Ayun dan Singkul ditangkap aparat Brimob Polda Kalbar pada Senin (05/05/2014) setelah bentrok karena mempertahankan lahan warga dari perusahaan sawit PT Swadaya Mukti Perkasa (PT SMP). (berita penangkapan dapat dibaca pada link ini).

Pada sidang  hari Senin 1 September 2014 lalu, jaksa penuntut umum menuntut Anyun dan Singkul dengan dakwaan pelanggaran pasal 351 KUHP dan pasal 2 UU Darurat Nomor 12 tahun 1951. Sedangkan pledoi dari Gerakan Bantuan Hukum Rakyat Kalimantan, disampaikan pada Senin 8 September 2014 kemarin.

Direktur Eksekutif Daerah Walhi Kalimantan Barat, Anton P Wijaya mengatakan kasus tersebut menjadi ujian serius atas keadilan penegakan hukum.  “Hukum itu, tajam ke bawah tapi tumpul ke atas,” kata Anton.

Dia mengatakan aparat kepolisian yang seharusnya bertindak sebagai pengayom, pelindung dan pelayang masyarakat, malah berseteru dengan rakyat, dengan latar belakang masalah konflik perusahaan dan masyarakat.

Anton berharap para hakim mengedepankan rasa keadilan dan mempertimbangkan aspek sosial dan kemanusiaan yang tumbuh dan berkembang di dalam komunitas masyarakat di Kalbar, terutama masyarakat adat Dayak dalam memutuskan kasus ini. Hakim d dituntut memahami berbagai bentuk konflik sumber daya alam yang melibatkan masyarakat dengan korporasi.  Para hakim juga harus dapat memposisikan perjuangan masyarakat dalam mempertahankan hak atas tanah warisan leluhur dan nenek moyang mereka  sebagai pertimbangan utama keputusan.

Anyun dan Singkul, lanjutnya, merupakan korban atas alpanya niat baik perusahaan mengakomodir hak-hak masyarakat yang selama ini mereka perjuangkan. “Karenanya, demi keadilan dan kemanusiaan, kami menyerukan agar Anyun dan Yohanes Singkul dibebaskan,” tambah Anton.

Sedangkan Agus Sutomo, Direktur Link-AR Borneo, menambahkan, dalam kasus ini, motif kriminalisasi terlihat sejak awal. Terlebih dengan adanya keterlibatan pihak perusahaan. Penangkapan warga dengan tuduhan penganiayaan karena salah satu dari anggota Brimob yang juga ketua regu terlempar benda keras saat aksi damai warga hanyalah dampak, bukan persoalan dasar.

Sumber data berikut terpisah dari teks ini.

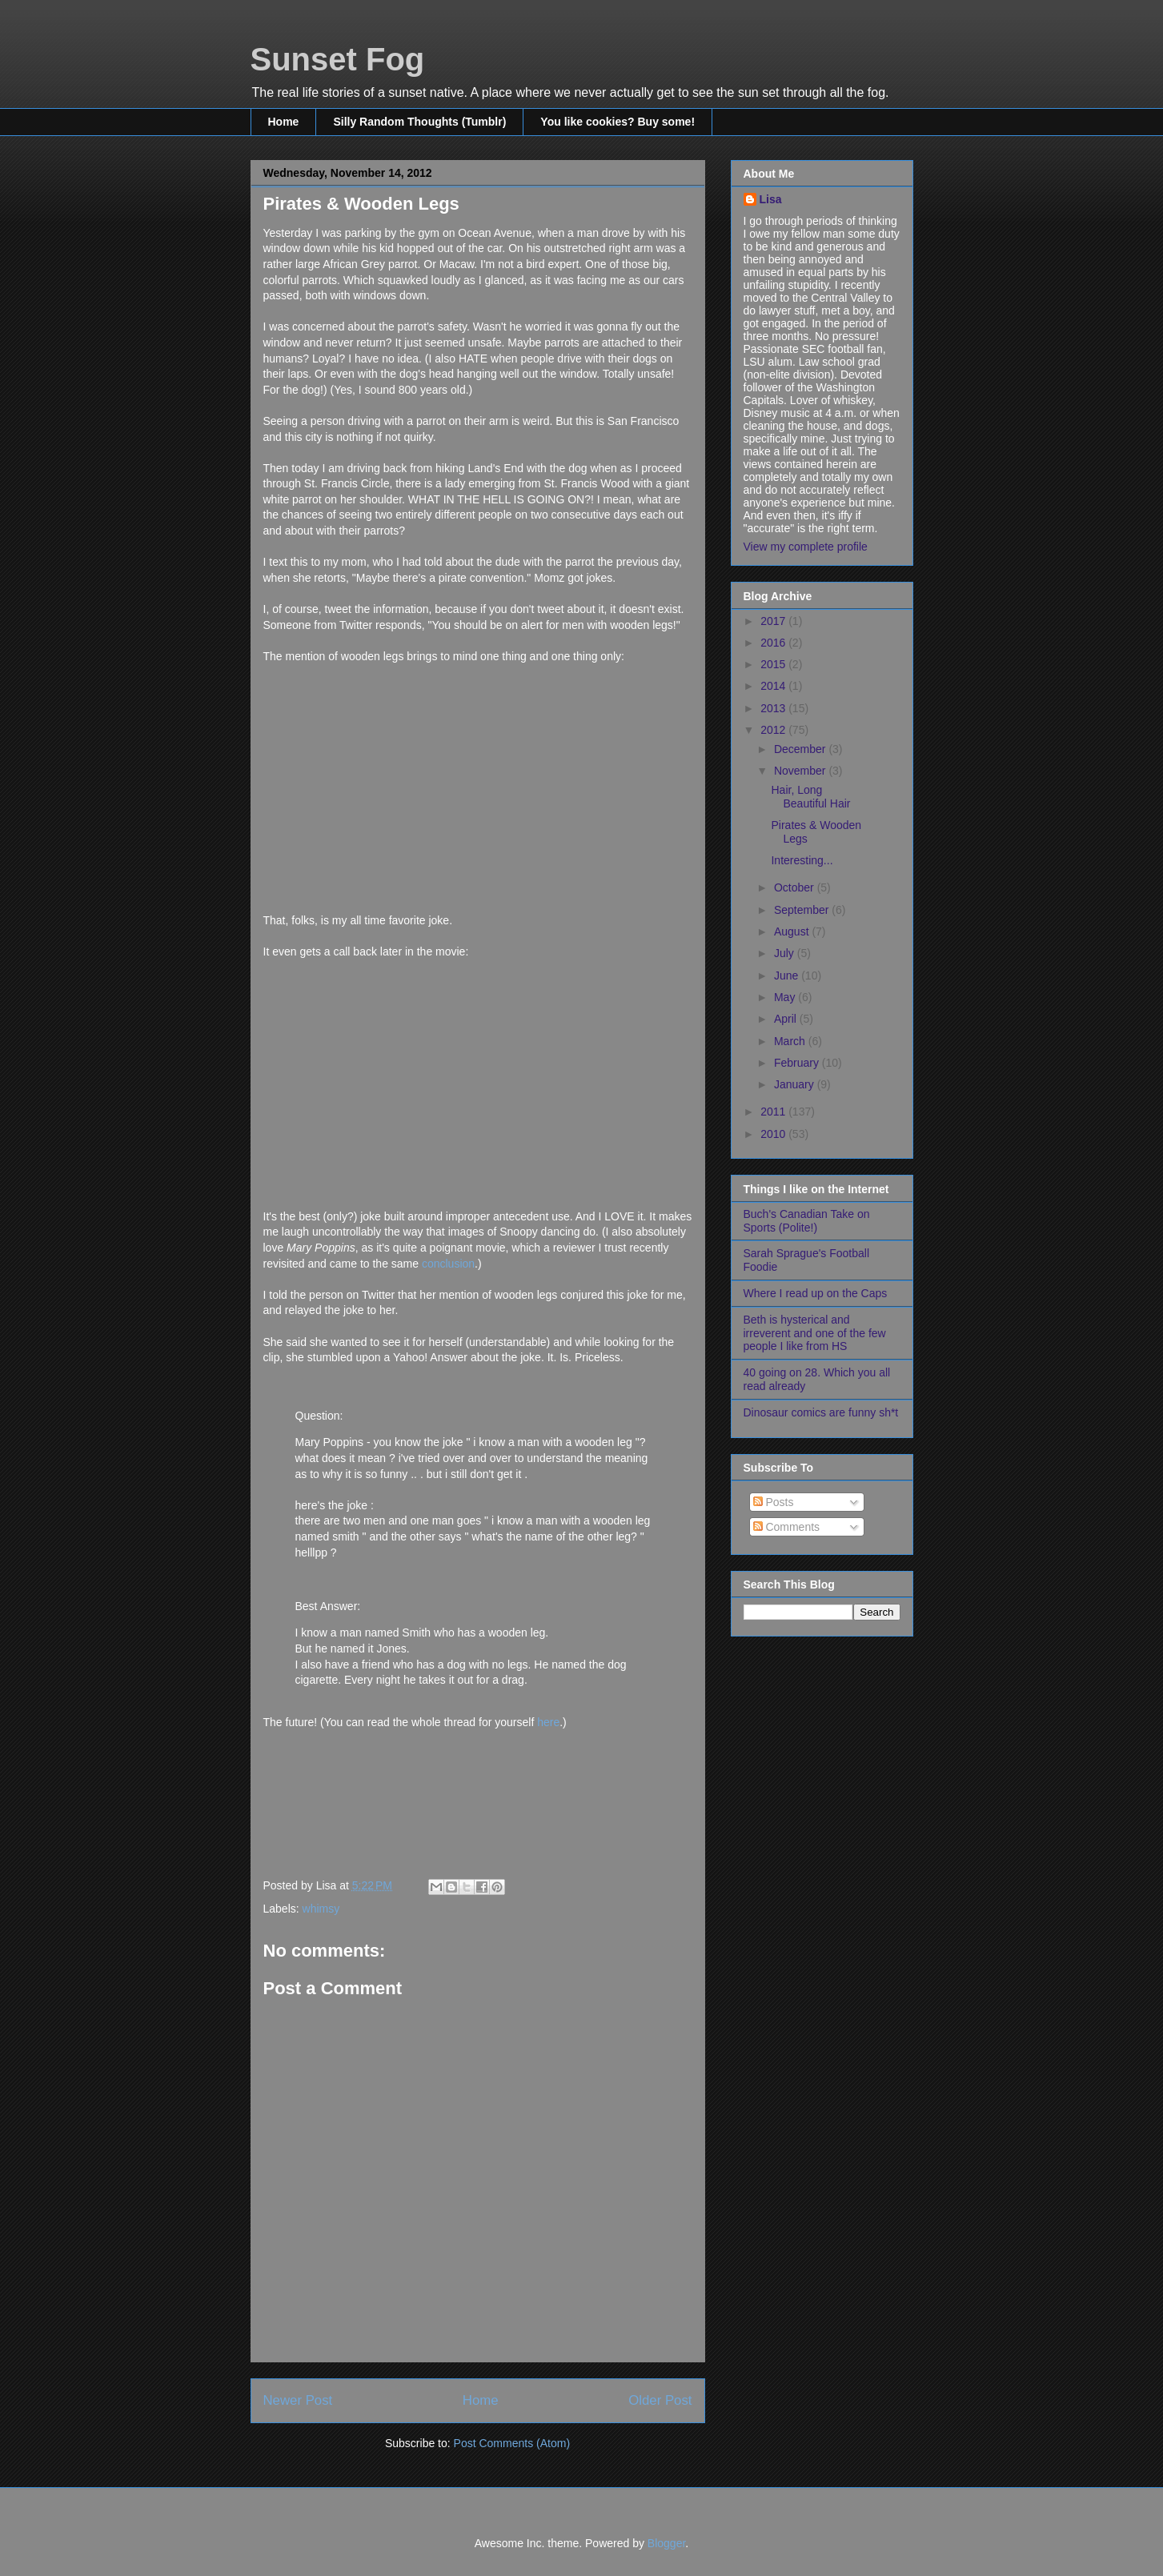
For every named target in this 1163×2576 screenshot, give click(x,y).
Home (283, 121)
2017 (774, 621)
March (791, 1041)
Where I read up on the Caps (816, 1293)
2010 (774, 1134)
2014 (774, 685)
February (798, 1062)
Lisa (771, 199)
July (785, 953)
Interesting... (801, 860)
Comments (786, 1526)
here (548, 1722)
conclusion (448, 1263)
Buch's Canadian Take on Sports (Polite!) (807, 1221)
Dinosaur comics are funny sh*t (821, 1412)
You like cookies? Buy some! (617, 121)
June (787, 975)
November (801, 770)
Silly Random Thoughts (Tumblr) (419, 121)
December (801, 749)
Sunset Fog (338, 59)
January (795, 1084)
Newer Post (298, 2400)
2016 (774, 642)
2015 (774, 664)
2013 (774, 708)
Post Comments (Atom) (512, 2443)
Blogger (666, 2543)
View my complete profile (806, 546)
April (787, 1018)
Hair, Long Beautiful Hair (810, 796)
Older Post (660, 2400)
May (786, 997)
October (795, 887)
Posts (773, 1502)
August (793, 931)
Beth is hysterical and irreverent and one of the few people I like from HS (815, 1333)
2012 (774, 729)
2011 (774, 1111)
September (803, 909)
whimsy (321, 1908)
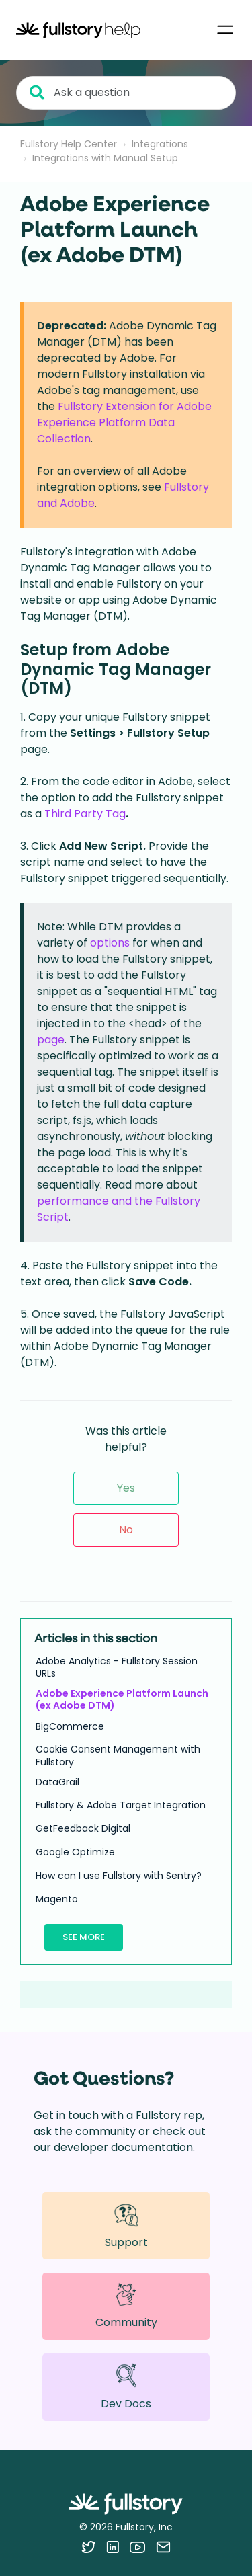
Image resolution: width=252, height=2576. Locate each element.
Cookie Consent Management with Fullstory (118, 1755)
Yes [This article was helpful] (126, 1488)
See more (83, 1937)
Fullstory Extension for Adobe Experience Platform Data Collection (124, 422)
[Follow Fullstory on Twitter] (88, 2547)
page (51, 1039)
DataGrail (57, 1782)
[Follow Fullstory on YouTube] (137, 2547)
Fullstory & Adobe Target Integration (121, 1805)
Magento (57, 1899)
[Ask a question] (126, 93)
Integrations (160, 144)
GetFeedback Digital (83, 1828)
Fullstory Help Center (68, 144)
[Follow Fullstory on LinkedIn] (112, 2547)
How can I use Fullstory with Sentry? (119, 1875)
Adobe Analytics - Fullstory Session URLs (117, 1667)
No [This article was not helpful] (126, 1529)
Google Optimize (75, 1852)
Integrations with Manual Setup (105, 158)
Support (126, 2225)
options (110, 943)
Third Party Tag (85, 813)
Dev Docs (126, 2386)
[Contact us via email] (163, 2547)
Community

“Demikian pula tuduhan karena membawa senjata tajam pada saat kejadian bentrok antar warga dengan anggota kepolisian sebagaimana yang dialami Yohanes Singkul,” katanya.

Pada dasarnya, kata Tomo, baik anggota Brimob maupun warga, sama-sama menjadi pihak korban. “Karena sebagaimana diketahui, salah seorang warga yang juga kepala desa Batu Daya pada saat kejadian, disekap dan dipukuli pihak satpam perusahaan dan anggota Brimob hingga babak belur dan bahkan pingsan dengan luka di bagian kepala,” tambahnya.

Tomo menekankan, dirinya masih percaya para hakim bisa mengedepankan rasa kemanusiaan dan berkaca pada fakta-fakta di persidangan dalam kasus Anyun dan Singkul ini.

Penanggung jawab Forum Relawan Kemanusiaan Pontianak, Bruder Stephanus Paiman juga punya pengharapan yang sama. “Saya harap majelis hakim harus bijak dalam memutus perkara ini. Mereka harus melihat sisi budaya masyarakat setempat, misalnya soal sajam di kampung atau daerah pedalaman, tidak bisa langsung memasukannya dalam UU darurat,” tegasnya.

Bruder Stephanus juga menyampaikan harus dihadirkan juga ahli budaya atau daerah setempat. “Misalnya untuk kampung saya di Benua Bantanan, orang kampung biasa membawa parang atau senapang lantak atau bomen untuk pergi ke ladang, karena parang digunakan untuk memotong kayu dan senapan untuk mengusir hama seperti seperti babi hutan dan monyet. Begitu juga di daerah pedalaman lain di Kalbar seperti Kapuas Hulu, Ketapang dan sebagainya. Oleh karna itu sekali lagi saya ingatkan bahwa untuk lebih netralnya putusan, majelis harus melibatkan pakar budaya setempat,” paparnya.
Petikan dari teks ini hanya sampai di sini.